Prophylaxie post-exposition (PEP)
“J’ai pris un risque réel il y a moins de 3 jours”
Si tu as pris un risque réel d’être infecté par le VIH, comme :
- pénétration anale active et passive sans préservatif ou après rupture de préservatif
- échange de dildos sans désinfection avec ton ou tes partenaires
- fistfucking sans gants ou sans changer de gants avec ton ou tes partenaires
- sperme sur blessures ouvertes dans la bouche (saignements, abcès) ou le corps
Dans les 72h suivant la prise de risque mais le plus tôt possible, il est possible d’effectuer un traitement appelé PEP (prophylaxie post-exposition) afin d’éviter l’infection par le VIH. Ce traitement est semblable à celui des personnes infectées par le VIH. Il doit être commencé au plus tard dans les 72h suivant la prise de risque et nécessite un contrôle médical suivi. Si tu penses avoir été contaminé, appelle le médecin de garde de l’Hôpital cantonal de Genève pour la consultation VIH:
de 8h à 18h au 022 372 33 11 / BIP 6 858444
Avantages de la PEP
Si elle est administrée assez tôt, la PEP peut empêcher, sans que cela soit garanti dans tous les cas, une infection au VIH. Durant et après le traitement, un suivi médical est assuré, et ses coûts sont pris en charge par l’assurance-maladie de base.
Si la PEP ne permet malheureusement pas d’empêcher l’infection au VIH dans tous les cas, elle pourrait en revanche, dans le cas où l’infection au VIH a eu lieu, ralentir considérablement, voire stabiliser l’évolution de la maladie par son action thérapeutique sur la première phase de l’infection: la phase de primo-infection. Sans que cela soit actuellement confirmé, l’intervention thérapeutique rapide lors des 2 à 6 premières semaines de l’infection peut favoriser un pronostic très positif.
—————————————-> La PEP n’est pas une pilule du lendemain !
Désavantages & limites de la PEP
Le délai d’intervention jusqu’à 72 heures après l’exposition au virus est court, et parfois difficile à respecter, notamment en vacances ou en déplacement.

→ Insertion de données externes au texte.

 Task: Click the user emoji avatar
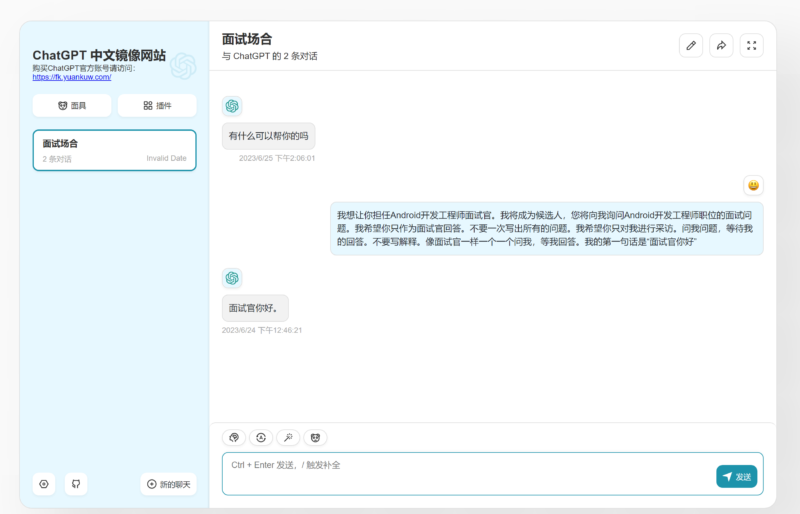(753, 185)
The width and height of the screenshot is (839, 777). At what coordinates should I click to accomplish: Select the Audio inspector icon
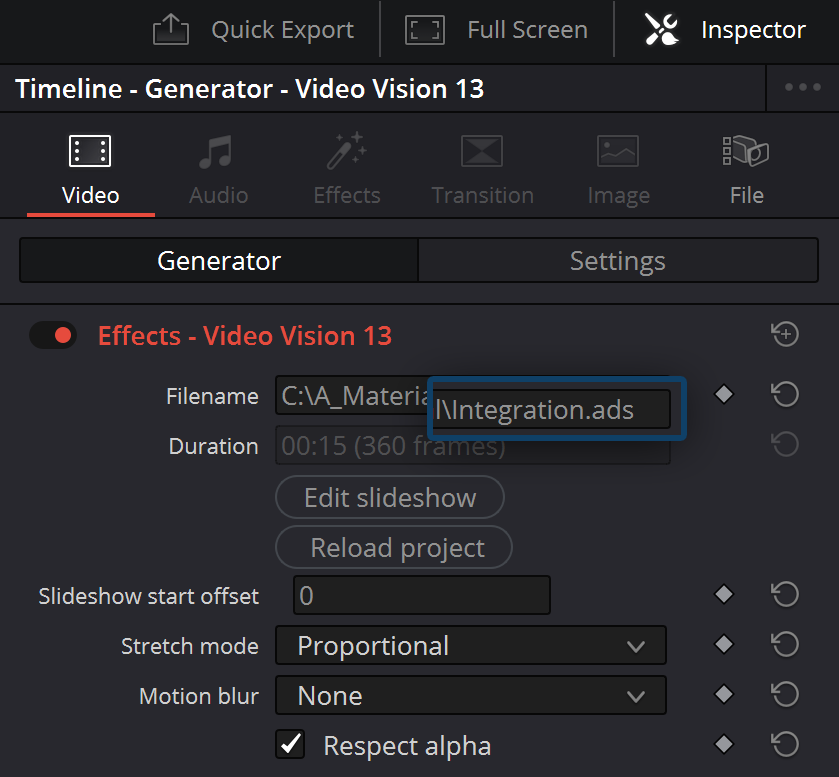(x=218, y=165)
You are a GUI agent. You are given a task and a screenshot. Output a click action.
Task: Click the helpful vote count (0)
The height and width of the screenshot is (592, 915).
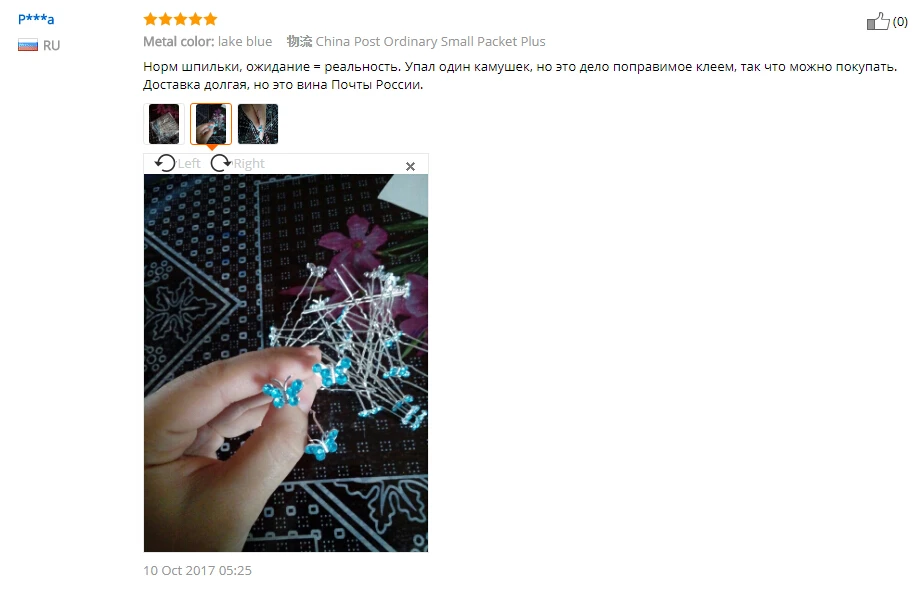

Un grand nombre de pays proposent également la PEP, dans les hôpitaux. N’hésite pas à t’y rendre pour te renseigner et n’attends pa ton retour chez toi.
Les médicaments antirétroviraux peuvent causer des effets secondaires désagréables (nausées, fatigue, diarrhées, troubles du sommeil, éruptions cutanées, calculs rénaux…) et influencer la qualité de vie.
Ces mêmes effets secondaires des médicaments peuvent parfois donner lieu à une intolérance au traitement et obligent à l’interrompre avant le délai prévu.
La prise de ces médicaments est astreignante et modifient considérablement les horaires et les habitudes de la vie quotidienne. Il est cependant très important, si le traitement doit atteindre son but de prévention de l’infection, de suivre rigoureusement la prescription, en dépit des contraintes.
Le bon déroulement de la PEP implique le respect des règles suivantes:
- Pratique exclusive du safer sex (sexe à moindres risques, relations avec préservatif) pour éviter une nouvelle exposition à une contamination par le VIH et aussi protéger ton/partenaires
- Se soumettre à toute analyse jugée nécessaire par le médecin afin de déterminer la présence d’autres agents infectieux (IST), ou d’éventuels effets secondaires des médicaments.
- Accepter un suivi médical pour déterminer l’efficacité de la PEP. Ce suivi consiste en un dépistage des anticorps anti-VIH (”test du sida”) trois, six et neuf mois après le début de la PEP. Il va de soi que, pour garantir la fiabilité de ces résultats, que tu dois pratiquer exclusivement le safer sex ou l’injection avec du matériel stérile pendant cette période.